| Orden de trabajo A |
Por favor, reescribe la parte de la reseña de Poetry que empieza con "Las cosas se" y sigue hasta "contra los culpables.", sustituyendo "compañeros de clase" por "compañeros de escuela".
| Orden de trabajo B |
Redacta la continuación de la reseña de Poetry a partir de su última oración.

Las cosas se complican un poco más cuando Mija descubre que lo que empujó a Hee-jin a quitarse la vida fue las repetidas violaciones que sufrió por parte de varios compañeros de clase, entre los que se encontraba su nieto. Uno de los padres de uno de estos niños intenta convencer a Mija de que es necesario pagar una importante suma de dinero a la madre de Hee-jin, para que ésta no levante ningún tipo de acusaciones contra los culpables.   

Poetry comparte muchas similitudes con Mother de Bong Joon-Ho, otra película coreana que también estaba protagonizada por una mujer madura y que también tenía como punto de partida de la acción el hallazgo del cadáver de una adolescente. Pero si la protagonista de Mother lleva a cabo una  investigación policial para probar la inocencia de su hijo en  el asesinato de la joven, la investigación que lleva a cabo Mija es de carácter moral, y es un intento de absolver a un mundo que sigue girando como si nada tras la muerte de Hee-jin. Desconcertada por la implicación de su nieto en el crimen, Mija tratará de buscar las razones del comportamiento de éste, al mismo tiempo que intentará  seguir los pasos de la suicida, en una especie de homenaje póstumo, como una manera de perpetuar su memoria. Para lograr todo ésto, Mija se valdrá de las armas de la poesía. Acuciada por las palabras del profesor de su taller, Mija intentará "nombrar una manzana como si fuera la primera vez que la estuviera viendo". Es esa perenne capacidad de maravillarse que ofrece la poesía, la que inspirará a Mija en su día a día, en sus varias disquisiciones.

[Datos guardados]
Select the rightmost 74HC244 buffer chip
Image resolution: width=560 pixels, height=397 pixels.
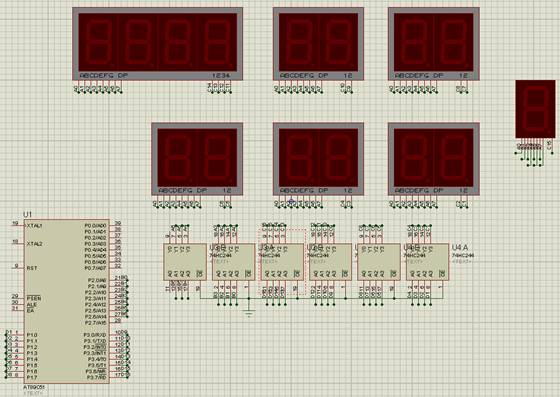(428, 262)
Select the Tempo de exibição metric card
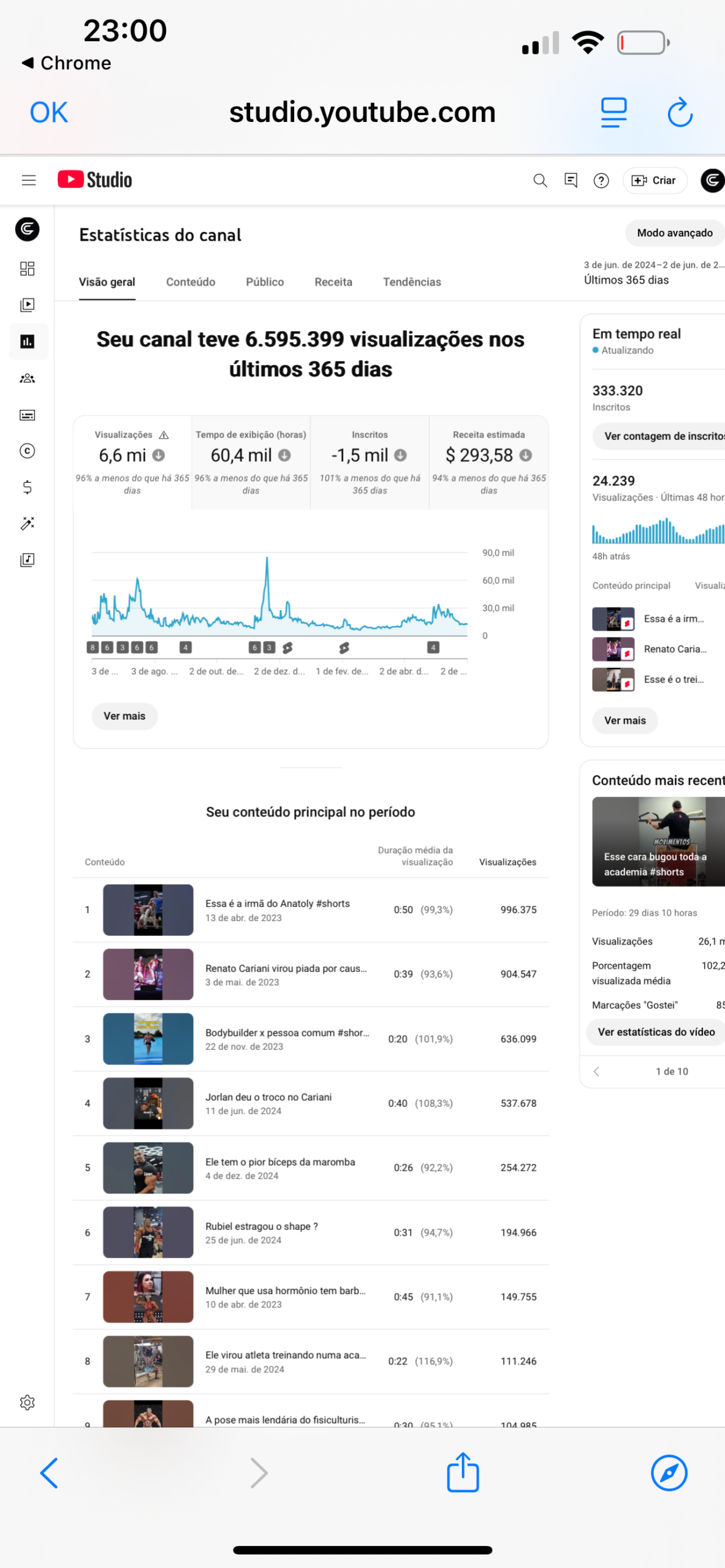Viewport: 725px width, 1568px height. click(251, 462)
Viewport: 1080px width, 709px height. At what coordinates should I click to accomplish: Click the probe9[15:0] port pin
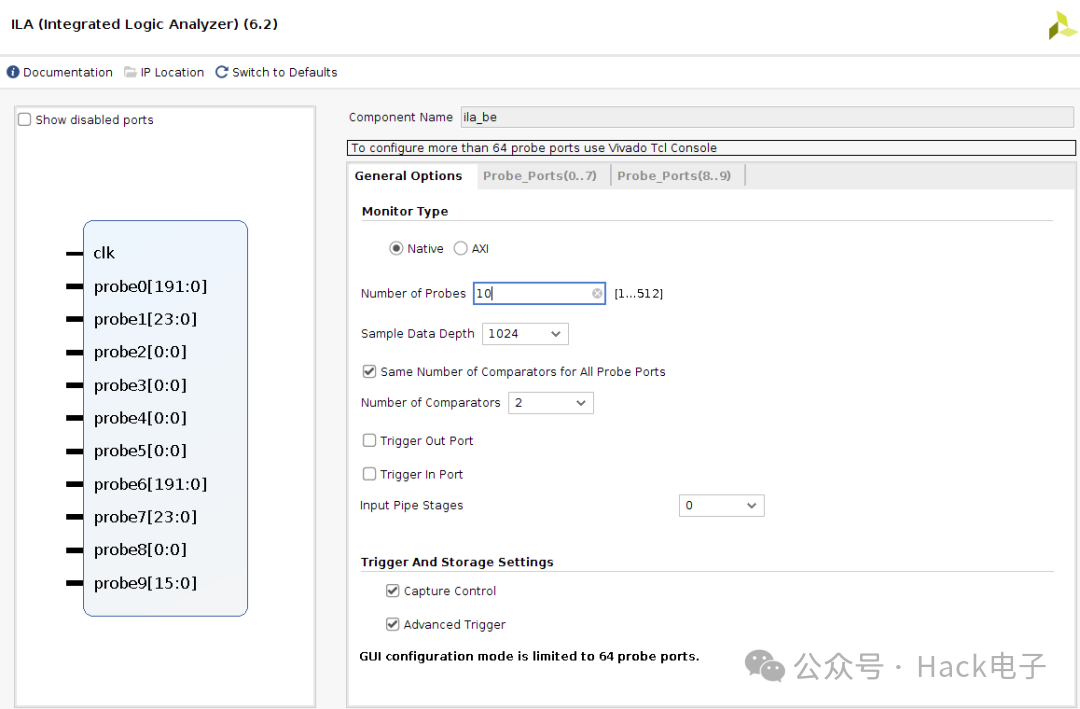[x=75, y=583]
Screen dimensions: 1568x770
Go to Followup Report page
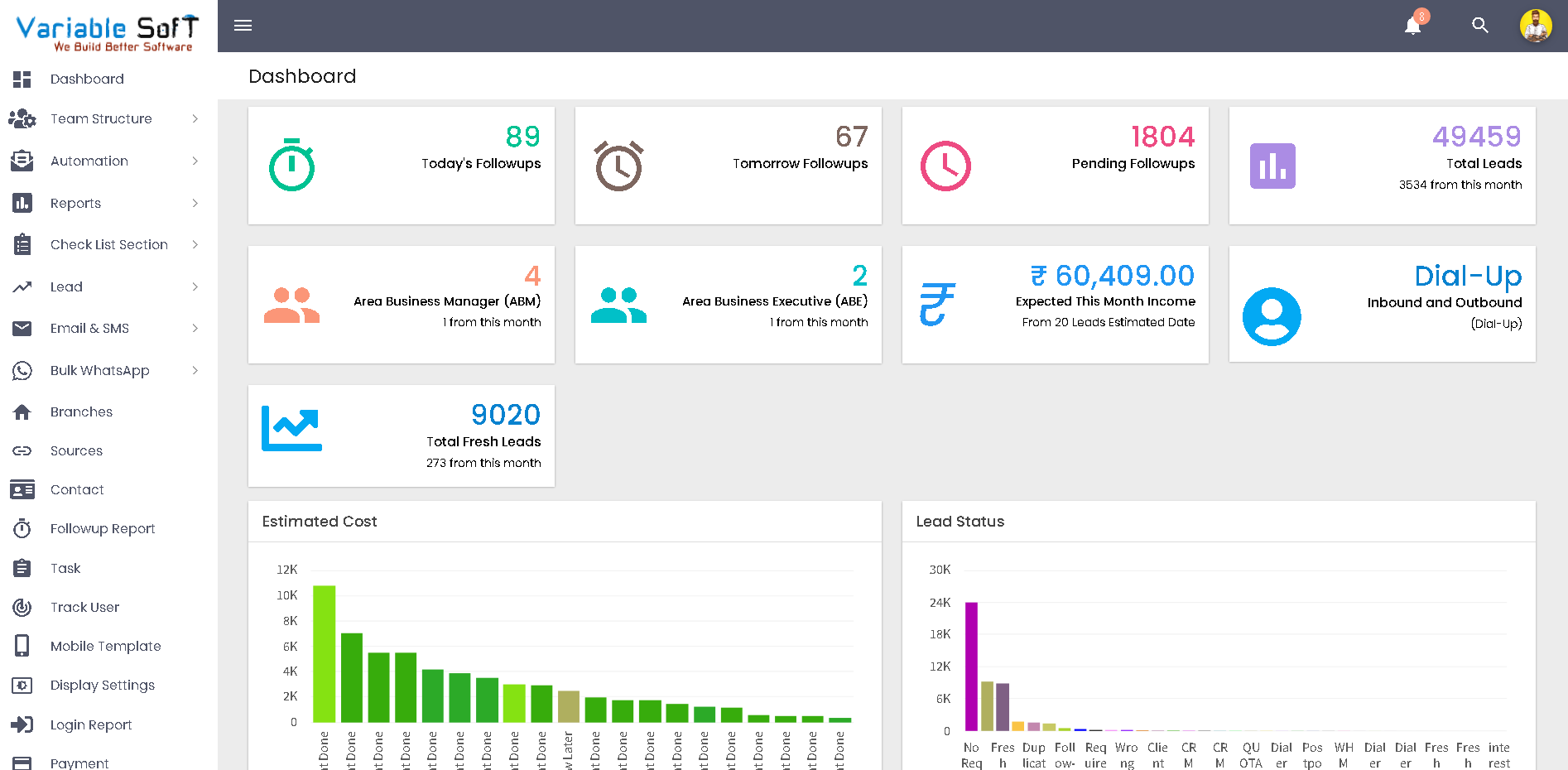103,529
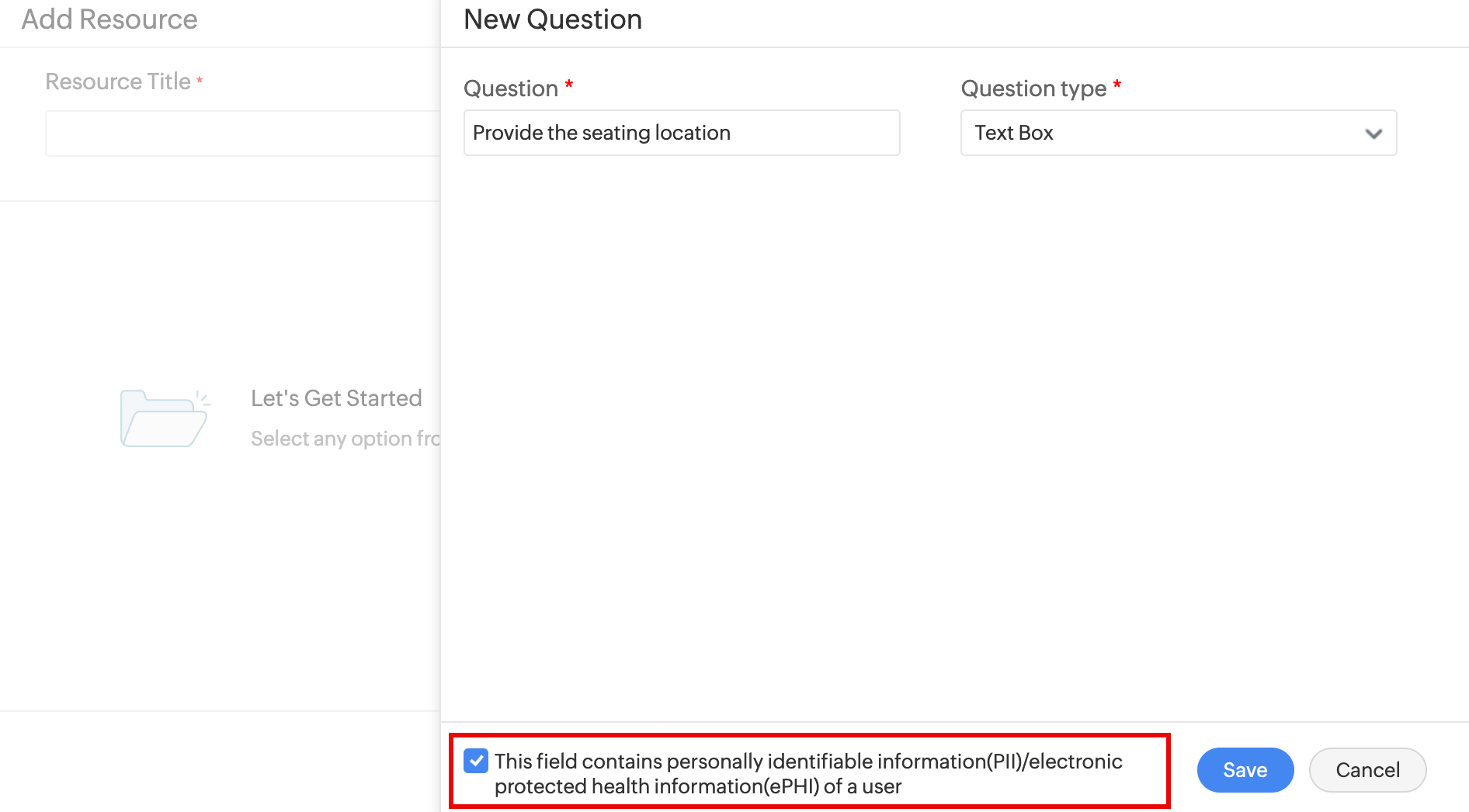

| Resultado A |
Las cosas se complican un poco más cuando Mija descubre que lo que empujó a Hee-jin a quitarse la vida fue las repetidas violaciones que sufrió por parte de varios compañeros de escuela, entre los que se encontraba su nieto. Uno de los padres de uno de estos niños intenta convencer a Mija de que es necesario pagar una importante suma de dinero a la madre de Hee-jin, para que ésta no levante ningún tipo de acusaciones contra los culpables.

| Resultado B |
Lee Chang-Dong es un narrador nato, y rodea a su protagonista principal de una impresionante galería de personajes secundarios, que ofrecen un interesante fresco no sólo de la sociedad coreana en particular, sino de la comedia humana en general. Y así, tenemos al policía honesto que fue traspasado de su puesto a uno de menor categoría, y que se dedica a recitar poemas eróticos en sus ratos libres; tenemos al viejo patriarca, discapacitado por un infarto cerebral y obsesionado con fornicar por una última vez antes de morir; tenemos a los empresarios de medio pelo, preocupados más por la educación académica de sus hijos que por la integridad de los mismos; tenemos a los adolescentes apáticos e hipnotizados por los móviles y el televisor... Todos ellos convencen por su humanidad llena de imperfecciones, por su cercanía,  por su estupidez. Todos ellos son fuente de inspiración para Mija.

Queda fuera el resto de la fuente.